Extracted data entries:
-----
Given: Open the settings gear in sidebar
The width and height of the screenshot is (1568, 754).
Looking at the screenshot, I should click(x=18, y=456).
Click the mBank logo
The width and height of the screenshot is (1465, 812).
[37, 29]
-----
- _TASK DIRECTIONS_: The entries are to be retyped in full, with no alteration.

- _TASK ANSWER_:
Given: Open the settings gear in sidebar
The width and height of the screenshot is (1568, 754).
Looking at the screenshot, I should click(x=18, y=456).
Click the mBank logo
The width and height of the screenshot is (1465, 812).
[37, 29]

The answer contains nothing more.